Text shown:
— START —
The consequence is that, while the imagination, the rapture, and the pathos of the Hebrew rose to heights and descended to depths utterly beyond the consciousness of the ordinary Hellene, the Hellenes, on the contrary, attained to a justness of intellectual and artistic perception which formed no part of the ordinary Hebrew culture. The general manner of all the Hebrew prophets, of Isaiah, Ezekiel, Jeremiah, or Joel, is the same--the manner of the fiercest afflatus, of entire abandonment, finding expression in phrases of magnificent solemnity and in imagery of the profoundest awesomeness. This manner the Greeks never show. Not even AEschylus, the most Hebraic of Hellenes, has any passages in which he loses control of his artistic sense. Neither he nor any other Hellene sees ecstatic visions or dreams ecstatic dreams. There is no place in the Greek comprehension for that state of mind which can beget visions like these: "And I looked, and behold! A whirlwind came out of the north, a gray cloud and a fire enfolding itself, and a brightness was about it, and out of the midst thereof as the colour of amber, out of the midst of the fire"--with the further visions of living creatures "like burning coals of fire," and the "wheels within wheels," with the rings of them full of eyes. To this there is not and could not be any parallel in the Greek. When the Persian queen in AEschylus dreams the most startling dream of her life, it is obviously a vision constructed by the poet's intellect alone. When Plato sees visions, they, too, are intellectual constructions with the meaning as clear as the words. There is nothing rapt, nothing fantastic. Greek imagery in this region is to Hebrew imagery what the sculpture of Greece is to those weird creations of symbolism at Nineveh and Babylon, the colossal human-faced bulls and the genii with the eagle-head. And if you remind me that I am comparing prophet with poet, and not prophet with prophet, I answer that the poets are the only analogue of the prophets that Greece possessed; and that very fact illustrates what is meant when we say that the Hellenic spirit had no capacity for, the Hellenic view of life no impulse to, that intensity of feeling which could produce imagery so stupendous in such awe-inspiring phrase.
— END —
Directives:
A. In the passage comparing Hebrew prophets with Greek poets, which Greek writer is called the most Hebraic of Hellenes?
B. Keep writing the passage on Hebrew and Greek imagination, picking up right after its last sentence.

Data extract:
— START —
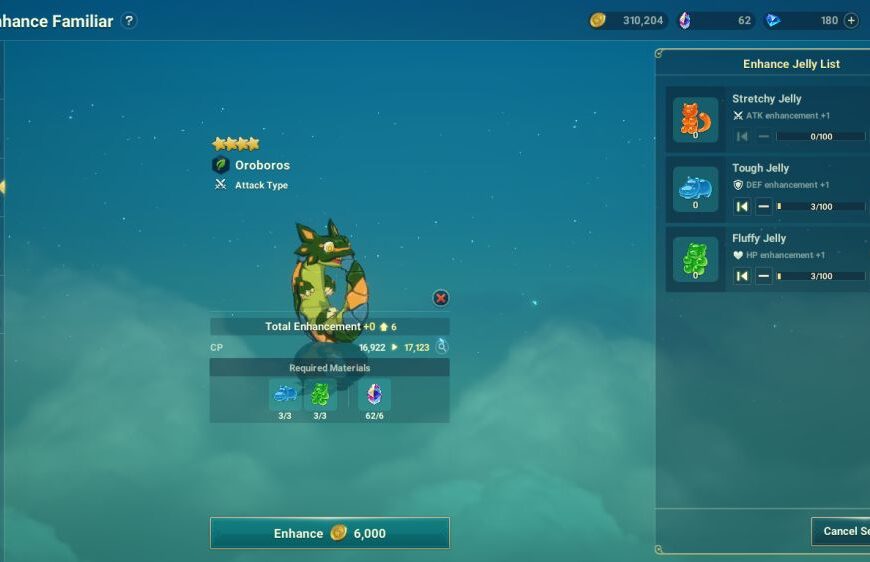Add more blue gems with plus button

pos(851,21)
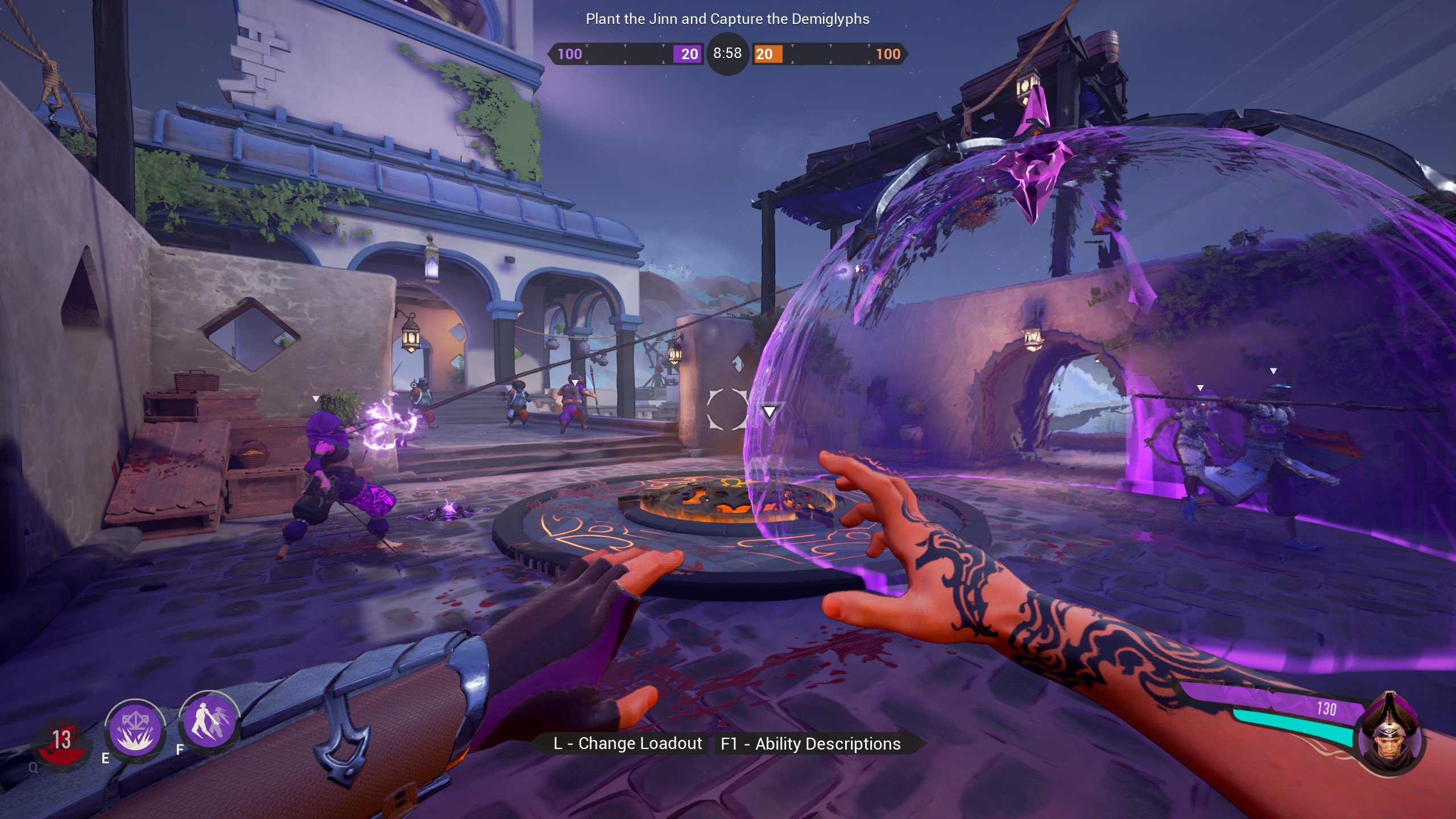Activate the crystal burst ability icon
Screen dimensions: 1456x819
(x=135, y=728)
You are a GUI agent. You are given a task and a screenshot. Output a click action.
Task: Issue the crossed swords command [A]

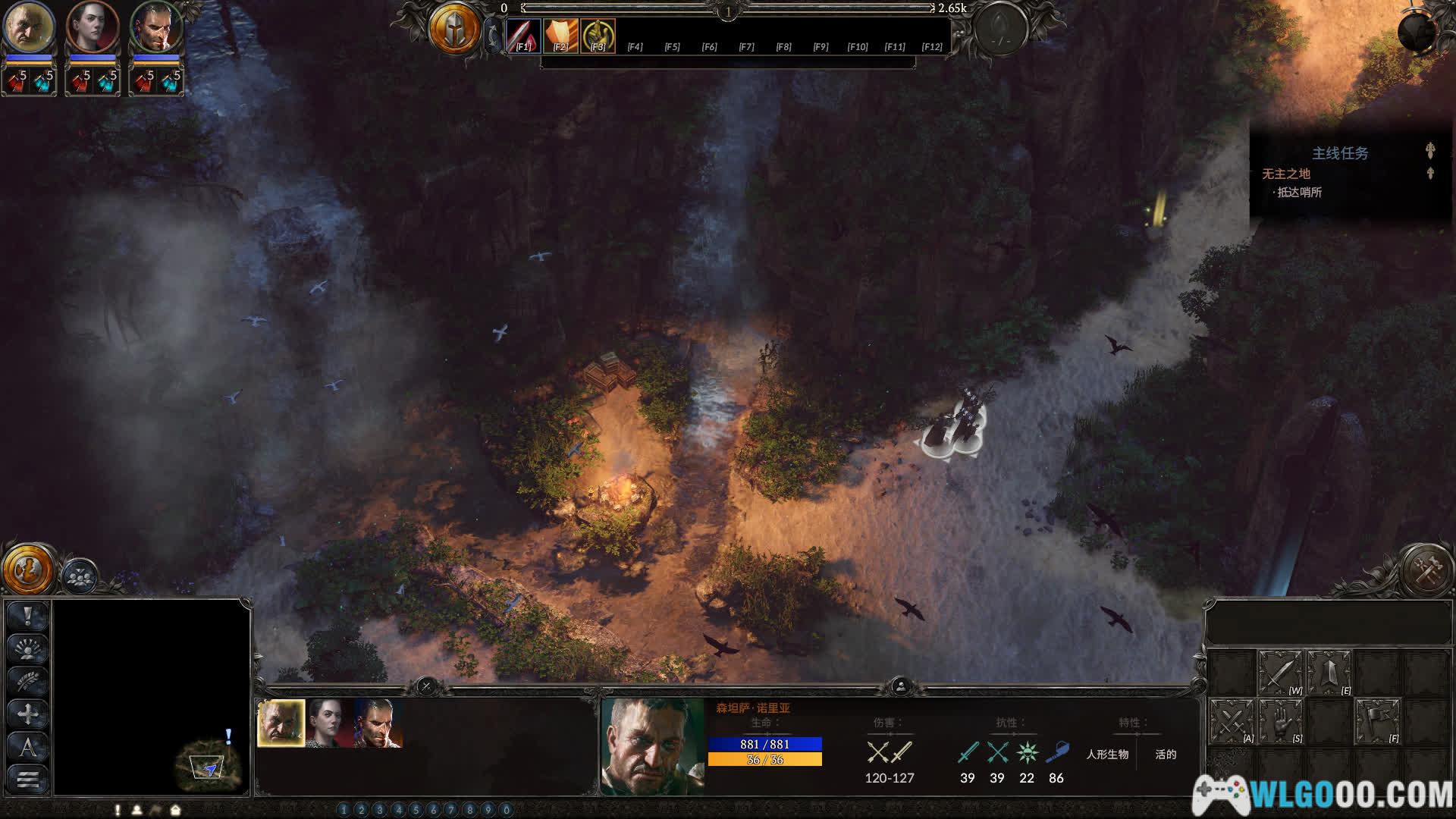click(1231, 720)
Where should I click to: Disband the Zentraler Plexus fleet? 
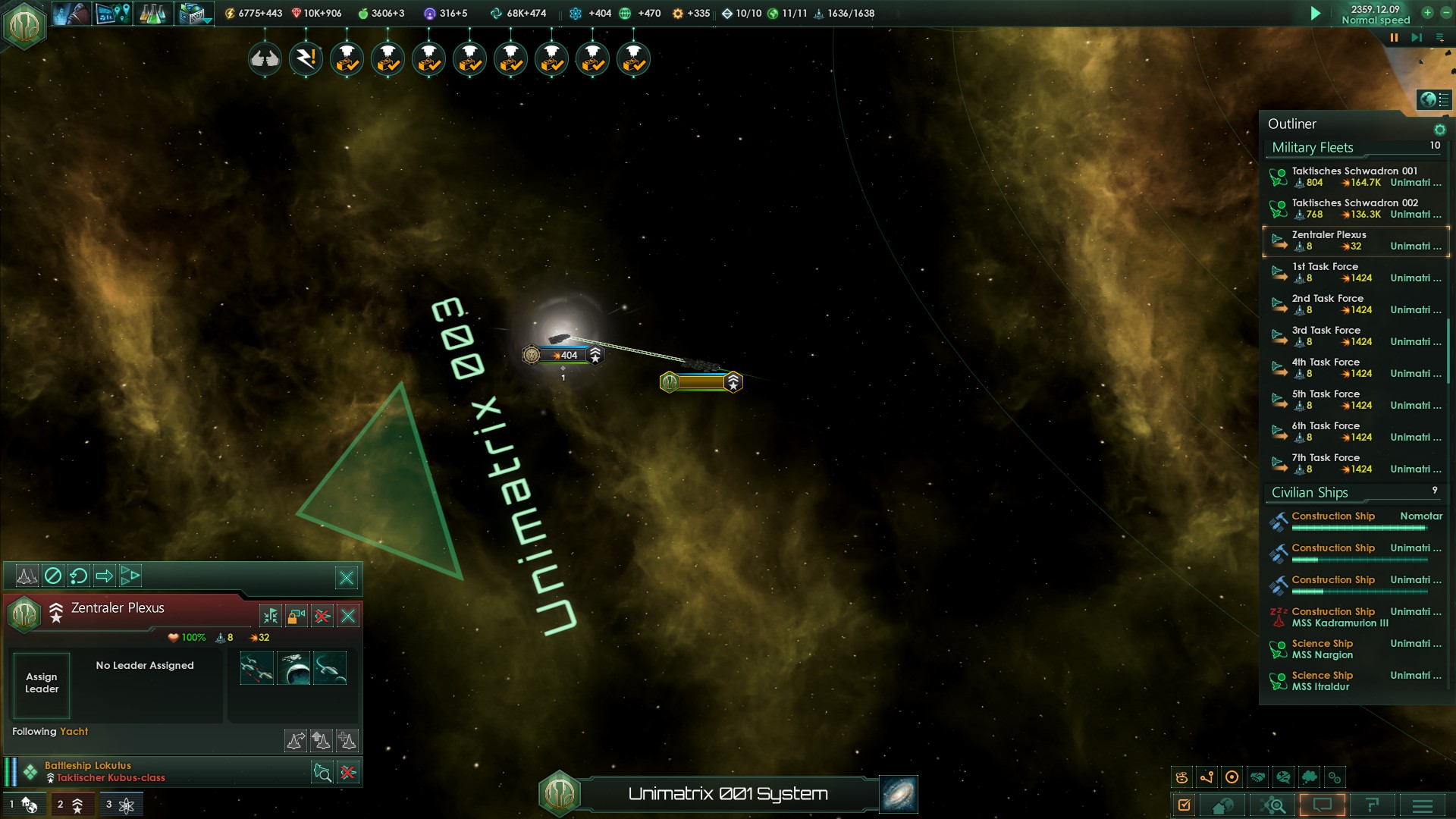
— END —
Answers for the tasks:
A. AEschylus.

B.
The Hebraic character, therefore, is one of strength and depth. Even now no Jew in fiction is ever a weakling or a trifler. In whatever light he is presented, a Shylock of Shakespeare, an Isaac of Scott, a Nathan of Lessing, a Sidonia of Disraeli--revengeful, avaricious, bigoted, benevolent, magnificent, talented--he is always a character of striking power and intensity. The ancient type of Greek does not appear in modern fiction. If he did, it would be as a subtle reasoner, perfect critic, polished man of the world, full of the intellectual and social graces, ever adaptable to circumstance, choosing his idea and never letting the idea govern him. And, in the matter of loves and hates, it was rather his maxim that one should neither hate nor love over-much, since he might some day come to hate the person he loved and love the person he hated. The Hellenic watchwords "nothing too much"; and "measure in everything"; the Hellenic hatred of "unseasonableness" and dread of "infatuation"--these things show how the ideal of the Greek was ever to be master of himself by aid of reason. The Hebraic spirit, on the contrary, would strive and cry without scruple of measure or season in any matter on which its conscience or desire was fixed.
The Hebraic spirit is uncompromising; it does not readily admit other points of view. Hebrew history, for example, is wholly one-sided, seen wholly in the colour of a Hebrew's feelings. The peoples with whom Israel comes in contact are either so many impious men made to be slain, or they are wicked tyrants, allowed by Heaven to chastise the chosen for some allotted period. This was the necessary outcome of the theocratic principle. How different from history as written by the Greek Thucydides! To that historian facts are so many facts, to be seen as they are, and to be told without undue enthusiasm, without obtrusive expression of moral approval or disapproval. Never since those Hellenic days has a historian been able so perfectly to contemplate the triumphs and disasters of his own country as if himself quite aloof from personal interest or stake in the result. Unclouded vision, purely intellectual observation, could no further go.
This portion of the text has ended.